Barcelona. Proclamation of the Second Republic. 14 April 1931
Creator: Vidal, Luis
Date Created: 1931-04-14
Extent: 1 item
41.38289, 2.17743
Around 3 in the afternoon of 14 April 1931, someone hung the tricolour Republican flag on the roof of the Central Post Office in Madrid’s Cibeles Square. Years later, writer María Zambrano would recall how word spread and that within minutes, “a crowd made up of groups, residents of the neighbourhoods, friends, people who suddenly were fraternizing” took over the city centre. Some three hours later, the Second Republic was proclaimed.
The image of those festive crowds shared across the country illustrates the transcendental change that that had been taking place in the world since the end of the 19th century. The masses, to use a word that characteristic of the political and social literature of the time, had erupted into the political scene, shattering what remained of the old oligarchic liberalism in which public affairs were run by a small political, economic, social, and cultural elite.
Philosophers, social scientists, and writers observed thus phenomenon apprehensively. In 1895, French sociologist Gustave Le Bon declared that “the mass is always intellectually inferior to the isolated man”, and in 1927, Spanish philosopher José José Ortega y Gasset warned that “the arrival of the masses to full social power [is] the gravest crisis that peoples, nations, and cultures can suffer”.
This fear is understandable. Since World War I the masses had become an essential political subject for the radical political movements of both the right and the left. The Russian Revolution had demonstrated their strength, and Communist parties, and some Socialist ones, saw themselves in the Soviet mirror. For example, in 1932, the Spanish Federation of Socialist Youth called for the “conquest of power by the revolutionary action of the masses”.
The capacity for mass mobilization was also crucial for the Fascists and National Socialists in their road to power. And they were the points of reference for the radical right across Europe.
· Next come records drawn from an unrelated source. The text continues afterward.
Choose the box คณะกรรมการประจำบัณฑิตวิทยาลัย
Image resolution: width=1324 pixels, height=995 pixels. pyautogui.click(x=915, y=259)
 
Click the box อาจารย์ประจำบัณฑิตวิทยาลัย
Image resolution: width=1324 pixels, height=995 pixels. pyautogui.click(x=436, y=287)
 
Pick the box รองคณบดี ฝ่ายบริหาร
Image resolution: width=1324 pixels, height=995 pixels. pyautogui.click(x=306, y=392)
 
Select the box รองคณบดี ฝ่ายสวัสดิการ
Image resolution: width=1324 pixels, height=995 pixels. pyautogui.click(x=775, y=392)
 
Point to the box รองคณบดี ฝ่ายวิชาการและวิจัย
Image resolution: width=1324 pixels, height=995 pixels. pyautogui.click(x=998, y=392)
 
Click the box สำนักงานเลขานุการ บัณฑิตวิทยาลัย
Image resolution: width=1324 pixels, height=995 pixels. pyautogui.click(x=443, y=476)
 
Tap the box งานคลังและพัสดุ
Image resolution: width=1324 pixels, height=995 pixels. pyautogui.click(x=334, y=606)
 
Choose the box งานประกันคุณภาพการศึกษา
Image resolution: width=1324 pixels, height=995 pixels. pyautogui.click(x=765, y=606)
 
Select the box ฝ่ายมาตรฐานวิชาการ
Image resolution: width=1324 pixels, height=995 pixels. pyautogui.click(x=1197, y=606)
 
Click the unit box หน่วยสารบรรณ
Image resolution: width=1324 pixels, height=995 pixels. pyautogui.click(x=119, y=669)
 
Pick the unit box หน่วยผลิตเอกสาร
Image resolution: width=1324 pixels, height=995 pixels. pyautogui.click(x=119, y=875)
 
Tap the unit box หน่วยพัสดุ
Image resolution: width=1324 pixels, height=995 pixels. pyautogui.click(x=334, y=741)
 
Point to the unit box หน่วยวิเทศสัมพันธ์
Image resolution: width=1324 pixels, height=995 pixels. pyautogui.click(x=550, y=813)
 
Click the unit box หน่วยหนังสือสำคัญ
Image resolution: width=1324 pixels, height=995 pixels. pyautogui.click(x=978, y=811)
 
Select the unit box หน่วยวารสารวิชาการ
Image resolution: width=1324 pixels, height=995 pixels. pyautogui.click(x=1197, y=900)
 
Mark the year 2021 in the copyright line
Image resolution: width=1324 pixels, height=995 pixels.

In 1933, the first issue of the daily paper El Fascio warned that the Fascist state must win over “the authentic mass of the nation for itself”. And, a year later, the program of the Falange called for the defeat of capitalism in order to end “the misery in which the human masses live”.
At the start of the 1930s, only a few European countries had radically changed their institutions in order to incorporate the masses, that is the citizenry, into democratic political systems. With the proclamation of the Second Republic, Spain joined them. But the Republic was born into an unpromising European context. As the British liberal and writer Ramsay Muir lamented in 1930, the repudiation of democratic systems “and the ideas of liberty on which they were based” had spread across the continent of Europe.